- Sanofi unveiled Tuesday a roughly 100,000-square-foot biologics manufacturing plant in Framingham, Massachusetts, touting the facility as a key cog in a broader plan to retool its production base.
- The new site will use continuous manufacturing rather than traditional batch processing, a change the industry has generally been reluctant to make. Relying on single-use equipment, the plant will use less energy and chemicals, executives said, while boosting productivity versus a typical set-up.
- Sanofi has spent about $320 million over the past five years on the Framingham facility as part of a company-wide, multi-billion dollar restructuring. The plant has produced its first commercial qualification lots for regulatory review, and executives said they expect the site to be approved by the FDA late next year.

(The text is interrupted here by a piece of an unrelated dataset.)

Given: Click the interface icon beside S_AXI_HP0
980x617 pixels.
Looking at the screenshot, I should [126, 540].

Sanofi's new CEO Paul Hudson, a month into his tenure succeeding Olivier Brandicourt, attended Tuesday's plant opening, one stop in a tour of the company's expansive holdings.

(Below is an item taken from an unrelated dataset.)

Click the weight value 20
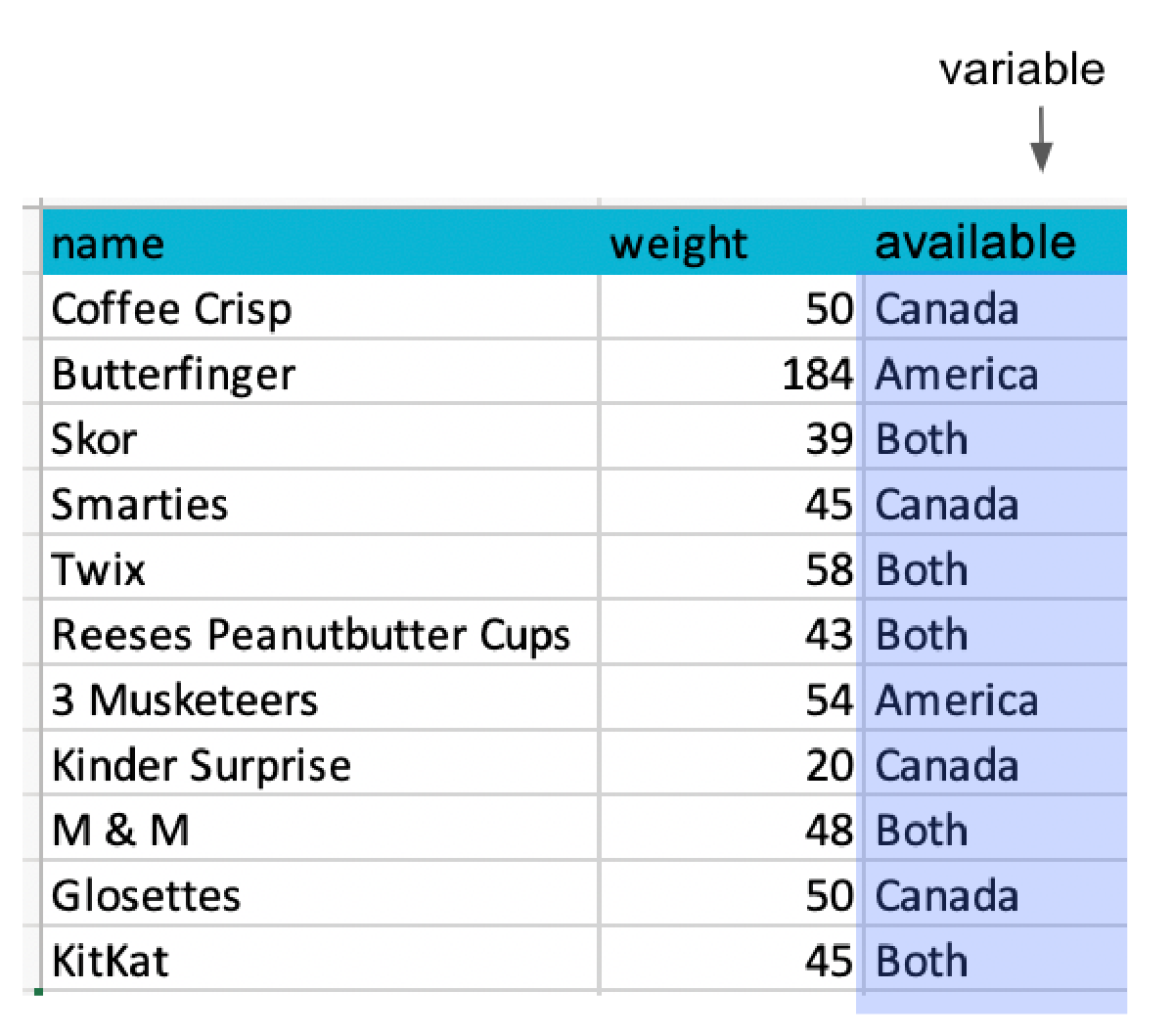 829,766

Those trips will culminate in a Dec. 10 event, event where he'll present his future strategy for the company at Sanofi's Cambridge, Massachusetts office.
That strategy is likely to include many of the attributes highlighted in the Framingham facility: a focus on biologics, digital technologies and productivity.
The Framingham plant is sited to take advantage of its nearby location to Sanofi's R&D operations in Cambridge. Co-locating R&D and manufacturing in key geographical hubs — Boston, Paris and Frankfurt in Sanofi's case — are aimed at helping the drugmaker speed development times.
Dean Morris, the program director for Sanofi's Framingham campus, said the new plant can quickly adapt to changing demands of what needs to be produced. Transitioning between producing different medicines, which typically takes months or weeks, could be shortened to days or hours.
On a Tuesday walkthrough of the lab, Sanofi employees also highlighted the digitalization effort, which includes several large touchscreen boards to monitor real-time statistics on safety, quality and cost, as well as computer systems placed throughout the production area to access maintenance files digitally.
"We will not see any paper, I hope, in the plant," said Philippe Luscan, Sanofi’s executive vice president of industrial affairs. "Which is a big evolution."
While manufacturers in many industries have rapidly modernized, drugmakers are frequently wedded to decades-old processes as changes often require regulatory sign-off.
The new plant avoids some traditional, cumbersome manufacturing processes by digitizing and streamlining approval of a production batch, a process which can require 10,000 pages with multiple signatures on each page.
Hudson said Sanofi's manufacturing capabilities and personnel are an asset, particularly as therapeutics have become more personalized and complex in recent years. The company gained its Massachusetts presence when it paid more than $20 billion to acquire Genzyme in 2011.
"This very specific know-how must be protected, because your manufacturing capability can and should become a competitive advantage over the long term," Hudson said. "For many years, it was a little bit taken for granted."
The French pharma giant has spent about 5 billion euros, or approximately $5.5 billion, over the past five years on its manufacturing capabilites.
While company executives declined to say which biologics would be manufactured at the Framingham plant, they did say it would focus on Sanofi Genzyme's specialty care segment, which includes medicines for multiple sclerosis, cancer and blood diseases.